Хребет увел тигроловов далеко в сторону от избушки, но солнце еще стояло над сопками высоко. Намеченный маршрут закончен, идти же по новому маршруту не было смысла, поэтому пришлось повернуть к зимовью. Возвращаясь так рано, Павел чувствовал себя словно бы виноватым. Так было с ним всегда и на охотничьем промысле. Осталось это, вероятно, от отца — он сам всегда на промысел уходил из зимовья в тайгу с рассветом, а возвращался в сумерках.

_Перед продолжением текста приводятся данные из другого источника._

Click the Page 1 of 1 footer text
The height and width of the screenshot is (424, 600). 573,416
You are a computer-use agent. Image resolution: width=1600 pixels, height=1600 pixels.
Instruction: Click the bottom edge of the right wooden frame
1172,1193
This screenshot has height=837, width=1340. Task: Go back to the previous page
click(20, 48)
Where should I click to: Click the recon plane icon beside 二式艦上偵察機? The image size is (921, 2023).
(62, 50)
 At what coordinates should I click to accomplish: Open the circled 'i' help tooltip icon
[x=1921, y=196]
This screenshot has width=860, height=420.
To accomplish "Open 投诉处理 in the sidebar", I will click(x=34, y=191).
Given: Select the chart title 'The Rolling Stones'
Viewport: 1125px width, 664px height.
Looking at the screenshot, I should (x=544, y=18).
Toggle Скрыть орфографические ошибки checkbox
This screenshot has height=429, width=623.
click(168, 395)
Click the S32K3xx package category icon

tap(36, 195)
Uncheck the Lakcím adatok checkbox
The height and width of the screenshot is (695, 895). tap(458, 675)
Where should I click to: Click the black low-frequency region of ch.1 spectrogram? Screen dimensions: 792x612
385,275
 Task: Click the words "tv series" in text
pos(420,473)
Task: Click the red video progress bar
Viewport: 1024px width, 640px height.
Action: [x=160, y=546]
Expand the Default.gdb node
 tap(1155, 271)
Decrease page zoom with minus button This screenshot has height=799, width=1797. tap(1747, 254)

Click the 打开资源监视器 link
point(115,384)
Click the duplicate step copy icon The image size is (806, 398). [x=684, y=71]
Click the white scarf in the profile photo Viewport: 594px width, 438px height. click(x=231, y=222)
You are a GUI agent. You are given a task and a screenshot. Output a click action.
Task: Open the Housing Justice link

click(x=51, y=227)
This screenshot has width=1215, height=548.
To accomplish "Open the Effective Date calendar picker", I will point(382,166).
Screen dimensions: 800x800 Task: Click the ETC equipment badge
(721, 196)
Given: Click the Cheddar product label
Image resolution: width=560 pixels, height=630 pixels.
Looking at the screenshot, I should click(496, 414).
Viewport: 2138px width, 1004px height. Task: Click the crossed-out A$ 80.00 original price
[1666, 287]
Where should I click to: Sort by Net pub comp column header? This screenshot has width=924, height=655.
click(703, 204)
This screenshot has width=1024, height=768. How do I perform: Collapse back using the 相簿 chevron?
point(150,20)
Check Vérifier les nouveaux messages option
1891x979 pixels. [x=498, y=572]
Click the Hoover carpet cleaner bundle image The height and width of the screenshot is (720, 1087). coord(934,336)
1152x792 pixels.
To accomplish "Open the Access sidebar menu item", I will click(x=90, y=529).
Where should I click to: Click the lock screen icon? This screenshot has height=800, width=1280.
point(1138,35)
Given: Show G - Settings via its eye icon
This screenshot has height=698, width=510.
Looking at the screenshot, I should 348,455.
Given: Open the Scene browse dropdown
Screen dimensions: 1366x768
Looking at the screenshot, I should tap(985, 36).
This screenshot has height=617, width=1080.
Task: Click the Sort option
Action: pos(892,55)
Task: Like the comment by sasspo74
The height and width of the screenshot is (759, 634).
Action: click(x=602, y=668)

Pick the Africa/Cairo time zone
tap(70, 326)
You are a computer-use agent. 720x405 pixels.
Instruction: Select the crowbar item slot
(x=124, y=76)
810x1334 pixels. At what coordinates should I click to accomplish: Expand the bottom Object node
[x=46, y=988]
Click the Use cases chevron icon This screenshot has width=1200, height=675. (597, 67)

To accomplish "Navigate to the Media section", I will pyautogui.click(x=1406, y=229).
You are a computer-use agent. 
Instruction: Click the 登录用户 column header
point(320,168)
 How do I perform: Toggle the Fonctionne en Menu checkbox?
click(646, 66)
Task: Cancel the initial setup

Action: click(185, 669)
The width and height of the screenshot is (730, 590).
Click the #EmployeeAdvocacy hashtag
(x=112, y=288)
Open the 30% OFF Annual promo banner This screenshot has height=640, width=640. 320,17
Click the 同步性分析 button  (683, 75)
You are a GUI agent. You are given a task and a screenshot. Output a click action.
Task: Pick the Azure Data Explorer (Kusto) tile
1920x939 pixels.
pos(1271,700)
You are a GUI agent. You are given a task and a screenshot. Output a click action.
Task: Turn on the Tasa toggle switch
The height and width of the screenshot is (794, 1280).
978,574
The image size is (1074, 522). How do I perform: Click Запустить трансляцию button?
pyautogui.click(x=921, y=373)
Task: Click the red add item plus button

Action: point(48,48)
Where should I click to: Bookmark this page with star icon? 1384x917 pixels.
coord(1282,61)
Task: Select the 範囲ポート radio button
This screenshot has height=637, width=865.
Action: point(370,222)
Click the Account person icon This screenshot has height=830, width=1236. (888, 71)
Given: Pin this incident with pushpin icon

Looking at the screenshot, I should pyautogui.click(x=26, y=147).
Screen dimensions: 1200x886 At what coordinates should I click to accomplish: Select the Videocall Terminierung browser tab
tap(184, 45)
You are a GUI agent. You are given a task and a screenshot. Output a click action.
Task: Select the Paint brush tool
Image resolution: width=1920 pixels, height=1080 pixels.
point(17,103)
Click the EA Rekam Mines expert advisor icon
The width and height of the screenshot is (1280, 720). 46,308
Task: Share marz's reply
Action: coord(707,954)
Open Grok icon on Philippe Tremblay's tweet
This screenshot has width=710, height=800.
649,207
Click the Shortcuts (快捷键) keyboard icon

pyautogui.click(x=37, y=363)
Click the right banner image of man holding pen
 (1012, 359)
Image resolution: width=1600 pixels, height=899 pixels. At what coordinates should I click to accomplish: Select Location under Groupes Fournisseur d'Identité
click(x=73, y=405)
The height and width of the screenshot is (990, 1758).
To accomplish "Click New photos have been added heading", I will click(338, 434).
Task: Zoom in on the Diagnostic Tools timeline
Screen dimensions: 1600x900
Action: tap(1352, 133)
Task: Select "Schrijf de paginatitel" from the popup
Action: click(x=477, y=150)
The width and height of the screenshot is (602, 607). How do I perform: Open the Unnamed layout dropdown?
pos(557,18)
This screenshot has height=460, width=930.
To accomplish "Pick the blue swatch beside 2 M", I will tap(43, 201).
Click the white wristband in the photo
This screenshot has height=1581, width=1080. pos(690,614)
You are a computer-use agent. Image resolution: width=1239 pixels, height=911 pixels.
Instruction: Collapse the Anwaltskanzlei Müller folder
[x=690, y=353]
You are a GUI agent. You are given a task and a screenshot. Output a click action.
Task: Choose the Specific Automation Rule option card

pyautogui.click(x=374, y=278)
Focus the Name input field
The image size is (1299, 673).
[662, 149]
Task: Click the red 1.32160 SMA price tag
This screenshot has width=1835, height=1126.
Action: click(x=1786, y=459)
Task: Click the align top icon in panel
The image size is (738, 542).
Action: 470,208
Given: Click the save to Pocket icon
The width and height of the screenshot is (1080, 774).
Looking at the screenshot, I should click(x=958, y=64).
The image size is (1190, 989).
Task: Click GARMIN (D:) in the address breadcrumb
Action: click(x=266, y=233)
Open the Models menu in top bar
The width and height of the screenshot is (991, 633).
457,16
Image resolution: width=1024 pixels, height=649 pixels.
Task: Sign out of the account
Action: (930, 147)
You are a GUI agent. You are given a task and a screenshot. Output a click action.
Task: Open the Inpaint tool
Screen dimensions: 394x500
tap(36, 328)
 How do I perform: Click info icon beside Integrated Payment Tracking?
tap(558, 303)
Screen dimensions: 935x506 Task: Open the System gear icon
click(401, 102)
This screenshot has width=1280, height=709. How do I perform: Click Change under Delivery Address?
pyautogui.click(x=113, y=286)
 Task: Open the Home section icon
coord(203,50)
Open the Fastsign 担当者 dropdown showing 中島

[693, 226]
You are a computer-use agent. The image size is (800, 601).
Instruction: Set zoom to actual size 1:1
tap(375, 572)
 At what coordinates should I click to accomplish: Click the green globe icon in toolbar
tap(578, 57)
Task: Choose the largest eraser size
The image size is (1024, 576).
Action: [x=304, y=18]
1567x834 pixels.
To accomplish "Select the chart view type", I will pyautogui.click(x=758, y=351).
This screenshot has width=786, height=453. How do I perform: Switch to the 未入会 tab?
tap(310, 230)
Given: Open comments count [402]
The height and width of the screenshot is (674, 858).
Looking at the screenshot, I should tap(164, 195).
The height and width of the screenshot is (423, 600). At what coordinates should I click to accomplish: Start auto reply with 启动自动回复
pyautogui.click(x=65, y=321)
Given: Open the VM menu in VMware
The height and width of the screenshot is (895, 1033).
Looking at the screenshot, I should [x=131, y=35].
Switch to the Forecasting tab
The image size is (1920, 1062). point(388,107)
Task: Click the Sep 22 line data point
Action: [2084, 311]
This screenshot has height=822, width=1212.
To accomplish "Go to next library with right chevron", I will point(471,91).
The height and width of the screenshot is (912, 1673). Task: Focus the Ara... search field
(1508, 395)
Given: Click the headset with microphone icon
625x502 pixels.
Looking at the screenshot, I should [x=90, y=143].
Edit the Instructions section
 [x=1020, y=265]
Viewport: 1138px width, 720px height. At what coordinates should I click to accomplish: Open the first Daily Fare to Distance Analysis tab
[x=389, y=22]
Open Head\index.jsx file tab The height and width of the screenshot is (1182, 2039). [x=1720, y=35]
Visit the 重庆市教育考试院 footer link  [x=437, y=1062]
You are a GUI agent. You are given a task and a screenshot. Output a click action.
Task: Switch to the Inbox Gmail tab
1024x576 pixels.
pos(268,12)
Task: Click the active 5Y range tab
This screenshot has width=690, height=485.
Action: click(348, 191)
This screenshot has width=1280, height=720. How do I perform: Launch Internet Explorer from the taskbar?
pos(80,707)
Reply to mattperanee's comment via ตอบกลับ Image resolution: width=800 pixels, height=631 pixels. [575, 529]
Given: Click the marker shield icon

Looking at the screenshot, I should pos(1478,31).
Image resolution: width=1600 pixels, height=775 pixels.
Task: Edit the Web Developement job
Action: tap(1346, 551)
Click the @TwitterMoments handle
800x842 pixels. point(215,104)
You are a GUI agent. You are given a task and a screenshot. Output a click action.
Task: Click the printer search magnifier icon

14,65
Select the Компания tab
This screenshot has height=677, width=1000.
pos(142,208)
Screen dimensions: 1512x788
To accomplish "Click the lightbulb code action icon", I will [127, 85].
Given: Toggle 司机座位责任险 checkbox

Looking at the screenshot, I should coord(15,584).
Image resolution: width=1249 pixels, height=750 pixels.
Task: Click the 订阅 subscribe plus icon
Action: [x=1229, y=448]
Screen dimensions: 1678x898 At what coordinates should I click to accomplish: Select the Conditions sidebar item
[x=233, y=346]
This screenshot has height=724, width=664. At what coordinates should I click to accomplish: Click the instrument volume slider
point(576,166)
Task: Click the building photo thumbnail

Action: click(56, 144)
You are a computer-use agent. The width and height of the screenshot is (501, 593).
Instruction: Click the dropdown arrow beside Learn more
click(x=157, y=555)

Впереди завиднелась избушка. Павел посмотрел на часы. Было три часа.
— Кажись, не одни мы лодыри сёдни, — сказал сзади идущий Евтей. — Дымком попахивает. Поди и Ничипор тоже пришел.
Ничипор встретил их с усмешкой:
— Э-э, ребятки, вы что-то поздно пришли, опоздали на обед. Теперь только к ужину кормить вас буду. А вообще-то, вы с такой работой, как сегодня, и на ужин себе не заработали. Почто рано-то пришли? Неужто след отыскали?